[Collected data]
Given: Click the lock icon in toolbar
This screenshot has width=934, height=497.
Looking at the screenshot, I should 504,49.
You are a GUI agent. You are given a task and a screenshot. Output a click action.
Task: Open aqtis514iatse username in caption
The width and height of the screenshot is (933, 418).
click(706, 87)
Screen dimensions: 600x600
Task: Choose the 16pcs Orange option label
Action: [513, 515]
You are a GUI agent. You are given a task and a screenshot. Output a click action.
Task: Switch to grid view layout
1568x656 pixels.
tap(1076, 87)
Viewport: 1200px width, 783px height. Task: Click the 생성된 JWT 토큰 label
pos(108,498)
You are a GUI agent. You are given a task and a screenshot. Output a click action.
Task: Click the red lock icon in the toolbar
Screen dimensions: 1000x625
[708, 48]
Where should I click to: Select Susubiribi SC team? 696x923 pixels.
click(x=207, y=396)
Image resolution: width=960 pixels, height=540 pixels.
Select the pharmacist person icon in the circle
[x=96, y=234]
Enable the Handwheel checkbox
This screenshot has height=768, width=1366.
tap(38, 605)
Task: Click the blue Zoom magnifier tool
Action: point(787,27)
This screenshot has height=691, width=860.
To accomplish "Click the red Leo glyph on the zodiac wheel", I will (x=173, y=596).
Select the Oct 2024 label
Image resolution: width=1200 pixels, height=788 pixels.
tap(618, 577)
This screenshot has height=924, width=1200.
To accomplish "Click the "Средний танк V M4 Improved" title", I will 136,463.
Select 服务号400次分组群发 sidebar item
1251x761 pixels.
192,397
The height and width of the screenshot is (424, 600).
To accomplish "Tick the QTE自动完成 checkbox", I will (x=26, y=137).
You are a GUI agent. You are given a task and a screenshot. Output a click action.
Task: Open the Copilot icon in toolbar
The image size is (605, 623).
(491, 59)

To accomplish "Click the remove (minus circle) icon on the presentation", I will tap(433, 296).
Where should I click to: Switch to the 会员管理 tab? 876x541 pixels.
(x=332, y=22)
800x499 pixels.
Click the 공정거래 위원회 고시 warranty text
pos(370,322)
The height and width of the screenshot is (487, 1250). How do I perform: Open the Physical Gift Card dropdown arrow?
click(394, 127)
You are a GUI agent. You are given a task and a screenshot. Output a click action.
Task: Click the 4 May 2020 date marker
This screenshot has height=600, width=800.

[What you will do]:
Going line by line, set down the data above exactly as given.

[Answer to this problem]:
Given: Click the lock icon in toolbar
This screenshot has width=934, height=497.
Looking at the screenshot, I should 504,49.
You are a GUI agent. You are given a task and a screenshot. Output a click action.
Task: Open aqtis514iatse username in caption
The width and height of the screenshot is (933, 418).
click(706, 87)
Screen dimensions: 600x600
Task: Choose the 16pcs Orange option label
Action: [513, 515]
You are a GUI agent. You are given a task and a screenshot. Output a click action.
Task: Switch to grid view layout
1568x656 pixels.
tap(1076, 87)
Viewport: 1200px width, 783px height. Task: Click the 생성된 JWT 토큰 label
pos(108,498)
You are a GUI agent. You are given a task and a screenshot. Output a click action.
Task: Click the red lock icon in the toolbar
Screen dimensions: 1000x625
[708, 48]
Where should I click to: Select Susubiribi SC team? 696x923 pixels.
click(x=207, y=396)
Image resolution: width=960 pixels, height=540 pixels.
Select the pharmacist person icon in the circle
[x=96, y=234]
Enable the Handwheel checkbox
This screenshot has height=768, width=1366.
tap(38, 605)
Task: Click the blue Zoom magnifier tool
Action: point(787,27)
This screenshot has height=691, width=860.
To accomplish "Click the red Leo glyph on the zodiac wheel", I will (x=173, y=596).
Select the Oct 2024 label
Image resolution: width=1200 pixels, height=788 pixels.
tap(618, 577)
This screenshot has height=924, width=1200.
To accomplish "Click the "Средний танк V M4 Improved" title", I will 136,463.
Select 服务号400次分组群发 sidebar item
1251x761 pixels.
192,397
The height and width of the screenshot is (424, 600).
To accomplish "Tick the QTE自动完成 checkbox", I will (x=26, y=137).
You are a GUI agent. You are given a task and a screenshot. Output a click action.
Task: Open the Copilot icon in toolbar
The image size is (605, 623).
(491, 59)

To accomplish "Click the remove (minus circle) icon on the presentation", I will tap(433, 296).
Where should I click to: Switch to the 会员管理 tab? 876x541 pixels.
(x=332, y=22)
800x499 pixels.
Click the 공정거래 위원회 고시 warranty text
pos(370,322)
The height and width of the screenshot is (487, 1250). How do I perform: Open the Physical Gift Card dropdown arrow?
click(394, 127)
You are a GUI agent. You are given a task and a screenshot. Output a click action.
Task: Click the 4 May 2020 date marker
This screenshot has height=600, width=800.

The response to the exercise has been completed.